Dans un effort pour étendre la portée de ces mesures au-delà des frontières nationales, le décret exige que les entités assujetties s’assurent que leurs filiales et succursales à l’étranger appliquent des mesures au moins aussi strictes que celles en vigueur en Algérie. Cette disposition est particulièrement importante dans un contexte où les réseaux de blanchiment d’argent opèrent souvent à l’échelle internationale.
Si les lois du pays d’accueil ne permettent pas l’application de ces mesures, les entités algériennes doivent en informer les autorités de régulation et prendre des mesures supplémentaires pour gérer les risques.
Le décret introduit également des règles strictes en matière de recrutement. Les entités assujetties doivent mettre en place des procédures de sélection objectives pour s’assurer que leur personnel, y compris les gestionnaires et les auditeurs, disposent d’un niveau élevé de compétence et d’intégrité. Ces procédures visent notamment à empêcher l’embauche de personnes faisant l’objet de poursuites pénales ou figurant sur des listes de sanctions.
Le texte prévoit des dispositions spécifiques concernant l’échange d’informations au sein des groupes financiers.
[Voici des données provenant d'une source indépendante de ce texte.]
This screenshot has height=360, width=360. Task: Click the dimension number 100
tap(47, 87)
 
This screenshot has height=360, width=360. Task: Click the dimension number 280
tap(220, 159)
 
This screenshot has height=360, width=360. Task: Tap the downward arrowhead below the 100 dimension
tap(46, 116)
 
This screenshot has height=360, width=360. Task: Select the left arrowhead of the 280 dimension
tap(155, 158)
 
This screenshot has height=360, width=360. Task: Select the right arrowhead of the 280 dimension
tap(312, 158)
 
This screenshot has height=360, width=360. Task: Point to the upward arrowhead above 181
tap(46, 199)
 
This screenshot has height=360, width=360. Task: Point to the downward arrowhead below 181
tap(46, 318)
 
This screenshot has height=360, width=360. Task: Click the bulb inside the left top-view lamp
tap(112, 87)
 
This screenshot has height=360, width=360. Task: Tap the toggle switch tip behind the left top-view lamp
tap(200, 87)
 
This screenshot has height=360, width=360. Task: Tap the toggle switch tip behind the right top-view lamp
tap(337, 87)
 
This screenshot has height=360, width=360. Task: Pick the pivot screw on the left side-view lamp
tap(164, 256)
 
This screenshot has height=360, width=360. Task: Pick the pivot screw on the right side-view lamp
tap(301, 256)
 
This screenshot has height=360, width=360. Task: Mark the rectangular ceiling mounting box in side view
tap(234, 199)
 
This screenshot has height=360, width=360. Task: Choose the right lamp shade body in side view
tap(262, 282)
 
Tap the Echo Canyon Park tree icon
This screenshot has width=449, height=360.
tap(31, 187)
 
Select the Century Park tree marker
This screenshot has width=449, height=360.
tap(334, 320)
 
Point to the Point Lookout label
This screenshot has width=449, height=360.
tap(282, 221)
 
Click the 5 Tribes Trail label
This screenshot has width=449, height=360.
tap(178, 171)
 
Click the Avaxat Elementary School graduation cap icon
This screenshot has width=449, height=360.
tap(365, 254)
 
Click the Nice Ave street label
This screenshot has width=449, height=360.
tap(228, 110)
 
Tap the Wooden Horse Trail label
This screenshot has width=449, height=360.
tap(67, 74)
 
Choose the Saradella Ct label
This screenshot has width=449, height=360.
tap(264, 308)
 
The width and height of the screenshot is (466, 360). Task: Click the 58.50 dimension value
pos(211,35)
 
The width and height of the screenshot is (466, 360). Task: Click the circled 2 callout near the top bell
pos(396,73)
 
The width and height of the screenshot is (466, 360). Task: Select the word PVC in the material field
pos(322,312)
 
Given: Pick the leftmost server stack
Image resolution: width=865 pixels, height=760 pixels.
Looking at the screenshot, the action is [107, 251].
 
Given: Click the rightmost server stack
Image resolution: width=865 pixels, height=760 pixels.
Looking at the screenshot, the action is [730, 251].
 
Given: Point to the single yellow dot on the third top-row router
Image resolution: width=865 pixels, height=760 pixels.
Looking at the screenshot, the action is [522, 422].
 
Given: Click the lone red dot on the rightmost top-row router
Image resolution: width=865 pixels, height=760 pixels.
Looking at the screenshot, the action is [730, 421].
Il encourage le partage d’informations sur les clients et les transactions entre les différentes entités d’un même groupe, tout en imposant des garanties strictes en matière de confidentialité. Rappelons dans ce contexte que le ministère des Finances a récemment entrepris une démarche visant un mettre en place des mécanismes de coordination entre les instances relevant de sa tutelle et le département de la justice pour un échange d’informations. C’est ainsi que la Cellule de traitement du renseignement financier qui est au coeur du dispositif a signé des accords dans ce sens, avec le ministère de la Justice, la Direction générale des douanes et la Direction des Domaines.
Notons que pour assurer l’efficacité de ces nouvelles mesures, le décret prévoit des sanctions en cas de non-respect. Ces sanctions seront prononcées par les autorités de régulation, de contrôle et de surveillance compétentes. Les procédures de sanction, de réclamation et de recours seront régies par les règles relatives à la responsabilité administrative de chacune de ces autorités.
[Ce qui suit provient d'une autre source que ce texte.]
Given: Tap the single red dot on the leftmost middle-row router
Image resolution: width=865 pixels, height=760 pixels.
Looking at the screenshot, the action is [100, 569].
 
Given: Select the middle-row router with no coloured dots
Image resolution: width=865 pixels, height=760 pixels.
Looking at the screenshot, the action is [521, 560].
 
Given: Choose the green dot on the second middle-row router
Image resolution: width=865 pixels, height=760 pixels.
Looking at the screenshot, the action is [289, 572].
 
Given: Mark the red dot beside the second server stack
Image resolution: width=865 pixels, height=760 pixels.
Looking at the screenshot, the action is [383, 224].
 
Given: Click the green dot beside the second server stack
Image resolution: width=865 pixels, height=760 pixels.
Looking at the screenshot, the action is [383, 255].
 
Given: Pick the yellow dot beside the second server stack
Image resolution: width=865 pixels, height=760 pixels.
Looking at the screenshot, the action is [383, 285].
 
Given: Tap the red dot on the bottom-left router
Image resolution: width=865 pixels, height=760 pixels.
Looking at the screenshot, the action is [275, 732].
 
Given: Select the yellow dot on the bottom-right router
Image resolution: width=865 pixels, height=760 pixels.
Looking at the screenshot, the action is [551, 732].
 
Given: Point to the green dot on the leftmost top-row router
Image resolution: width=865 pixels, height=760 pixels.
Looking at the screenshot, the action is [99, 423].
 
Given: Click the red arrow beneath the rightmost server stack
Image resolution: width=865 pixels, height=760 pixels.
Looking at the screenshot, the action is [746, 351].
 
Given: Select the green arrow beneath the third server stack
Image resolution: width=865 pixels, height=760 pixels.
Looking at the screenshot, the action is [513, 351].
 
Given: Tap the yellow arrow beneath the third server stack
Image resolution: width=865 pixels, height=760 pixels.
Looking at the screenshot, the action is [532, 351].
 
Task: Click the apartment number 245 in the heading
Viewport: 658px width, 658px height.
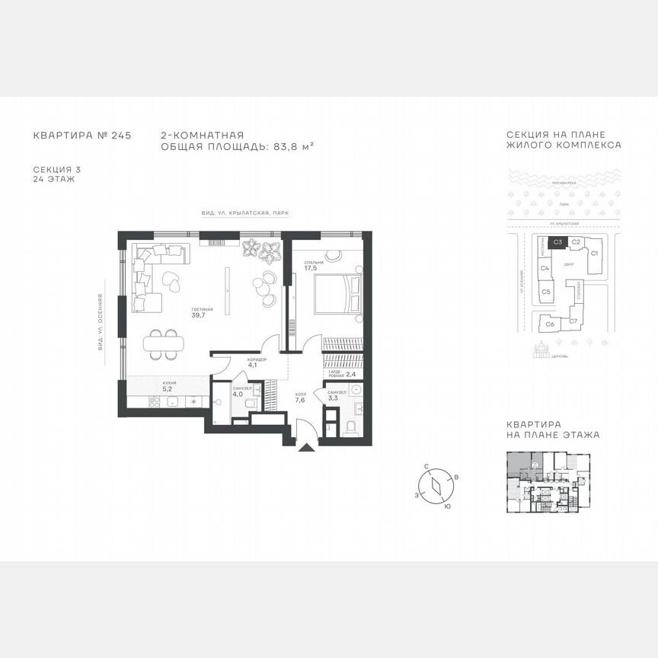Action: (121, 135)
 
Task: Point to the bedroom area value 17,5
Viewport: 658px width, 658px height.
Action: (310, 269)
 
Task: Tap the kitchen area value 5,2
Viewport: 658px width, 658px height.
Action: (167, 388)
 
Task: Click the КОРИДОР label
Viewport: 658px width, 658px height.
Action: (257, 359)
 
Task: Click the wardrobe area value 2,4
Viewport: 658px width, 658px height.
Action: (351, 375)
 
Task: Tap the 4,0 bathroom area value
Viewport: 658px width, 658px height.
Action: (237, 394)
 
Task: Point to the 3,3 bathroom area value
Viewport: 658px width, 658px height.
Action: (332, 398)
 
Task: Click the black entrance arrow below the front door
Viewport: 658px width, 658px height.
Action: (305, 449)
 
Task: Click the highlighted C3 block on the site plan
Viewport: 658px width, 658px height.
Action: (557, 242)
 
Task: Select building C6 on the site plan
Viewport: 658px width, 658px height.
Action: (549, 324)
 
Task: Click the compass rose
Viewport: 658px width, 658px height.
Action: (436, 486)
Enfin et au titre des mesures transitoires, les entités concernées disposent d’un délai de six mois à compter de la publication du décret pour se mettre en conformité avec ces nouvelles exigences. Durant cette période, les autorités de régulation, en coordination avec l’organe spécialisé, devront préciser les modalités et les règles de fonctionnement du contrôle interne.
Ce décret marque une étape importante dans l’alignement de l’Algérie sur les standards internationaux en matière de lutte contre le blanchiment d’argent et le financement du terrorisme. Il répond aux recommandations du Groupe d’Action Financière (GAFI) et devrait contribuer à renforcer la position de l’Algérie dans le système financier international.
En imposant des obligations plus strictes aux institutions financières et autres entités assujetties, l’Algérie démontre sa détermination à combattre les flux financiers illicites. Ces mesures devraient contribuer à améliorer l’intégrité du système financier algérien, à réduire les risques de blanchiment d’argent et à renforcer la confiance des investisseurs internationaux.